▸ WHAT YOU ARE ASKED TO DO
Output exactly the lines below from the one containing "This screenshot has width=651, height=550." to the last line, both included. Omit pictures.

[Stored data]
>>>>>
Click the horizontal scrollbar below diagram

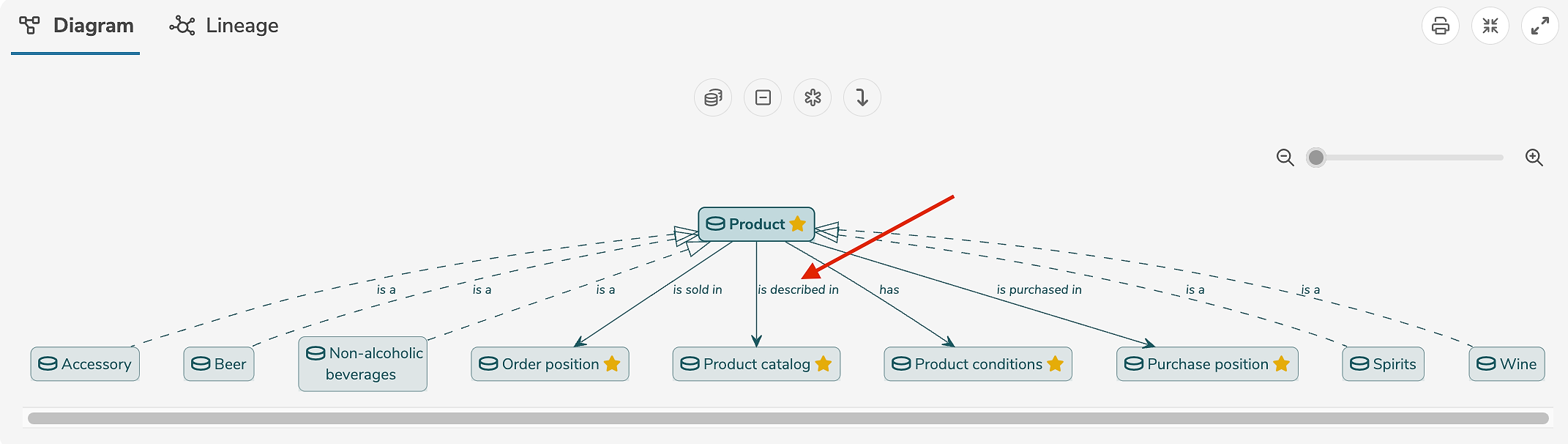coord(788,418)
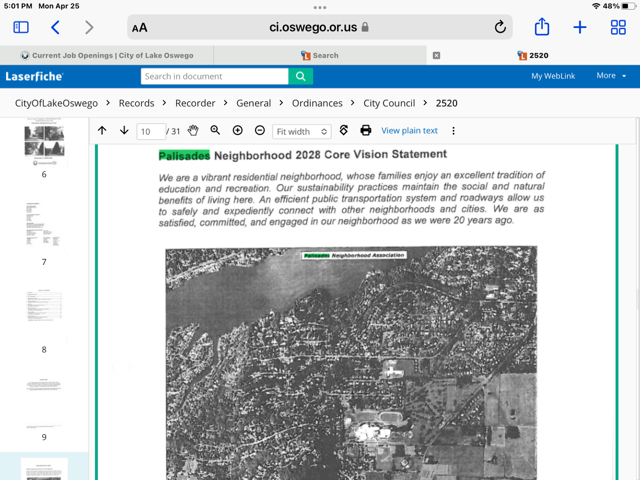Select the hand pan tool

193,131
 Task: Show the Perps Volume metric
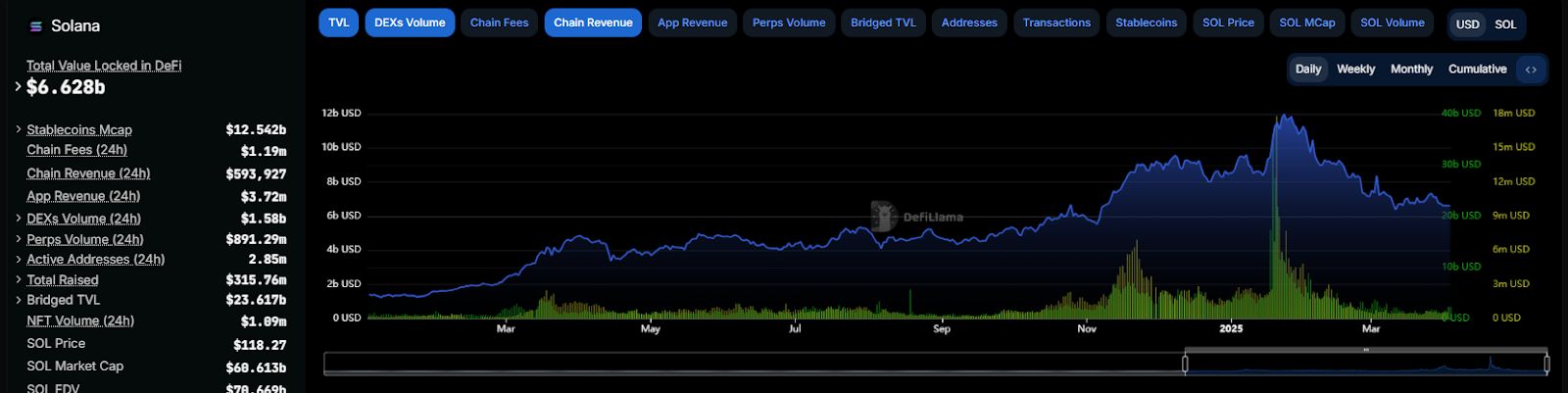pyautogui.click(x=789, y=23)
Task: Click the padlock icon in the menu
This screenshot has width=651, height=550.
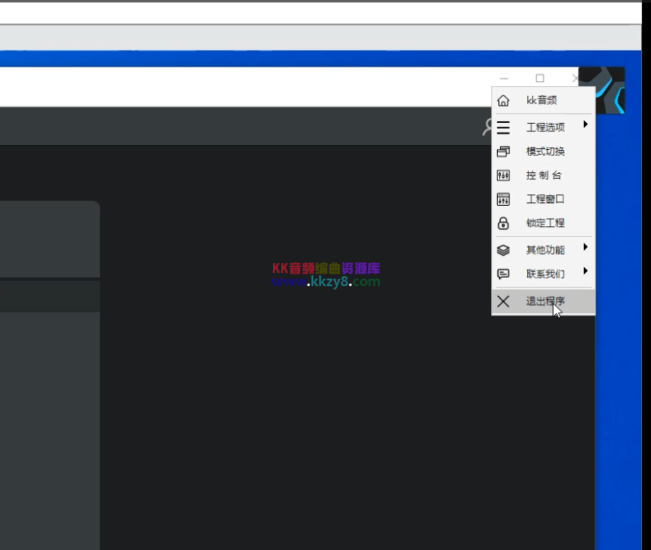Action: click(x=503, y=223)
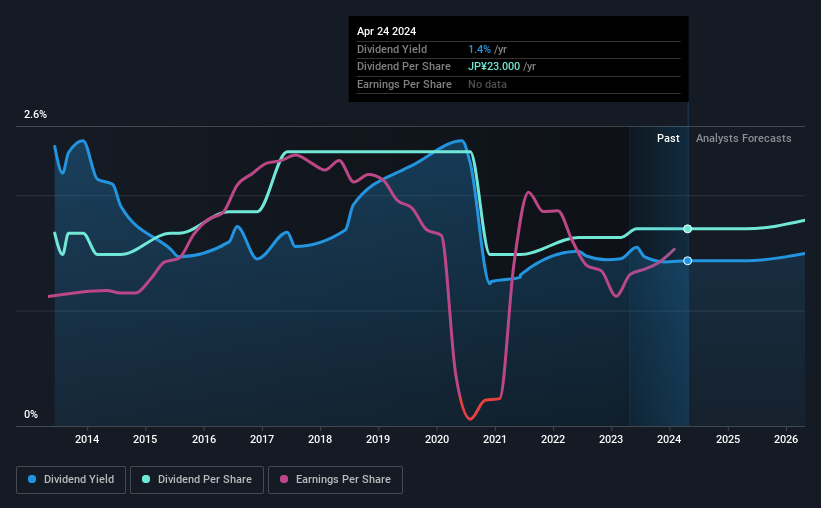Click the blue Dividend Yield legend dot
This screenshot has width=821, height=508.
click(x=32, y=479)
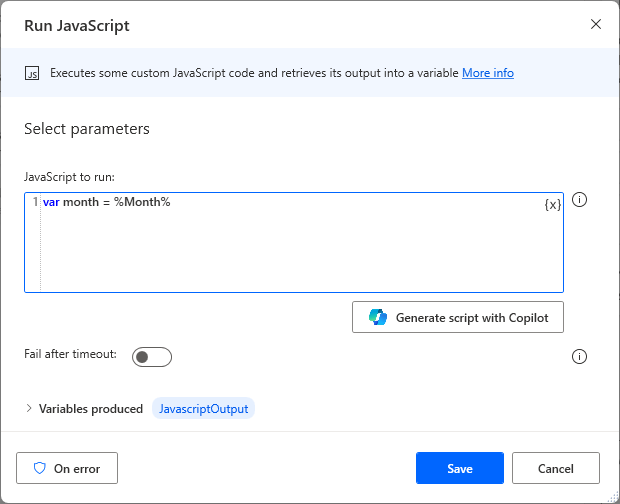Screen dimensions: 620x504
Task: Click inside the JavaScript code editor
Action: click(x=300, y=250)
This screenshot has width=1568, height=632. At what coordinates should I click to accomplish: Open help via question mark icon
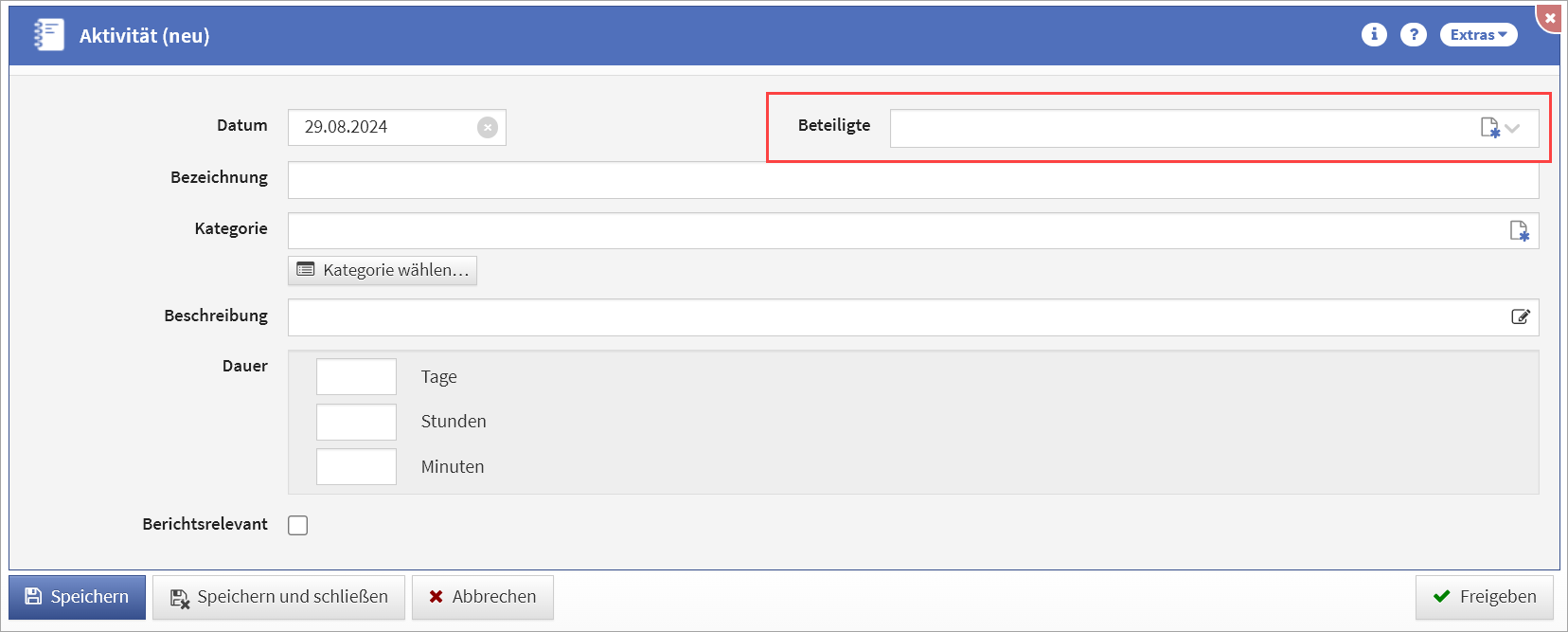click(1414, 35)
<<<<<
▸ ANSWER TO THE EXERCISE
This screenshot has width=651, height=550.
Action: click(x=503, y=223)
Click the blue Dividend Yield legend dot
This screenshot has width=821, height=508.
click(x=32, y=479)
Screen dimensions: 620x504
Task: Click inside the JavaScript code editor
Action: click(x=300, y=250)
This screenshot has width=1568, height=632. At what coordinates should I click to accomplish: Open help via question mark icon
click(1414, 35)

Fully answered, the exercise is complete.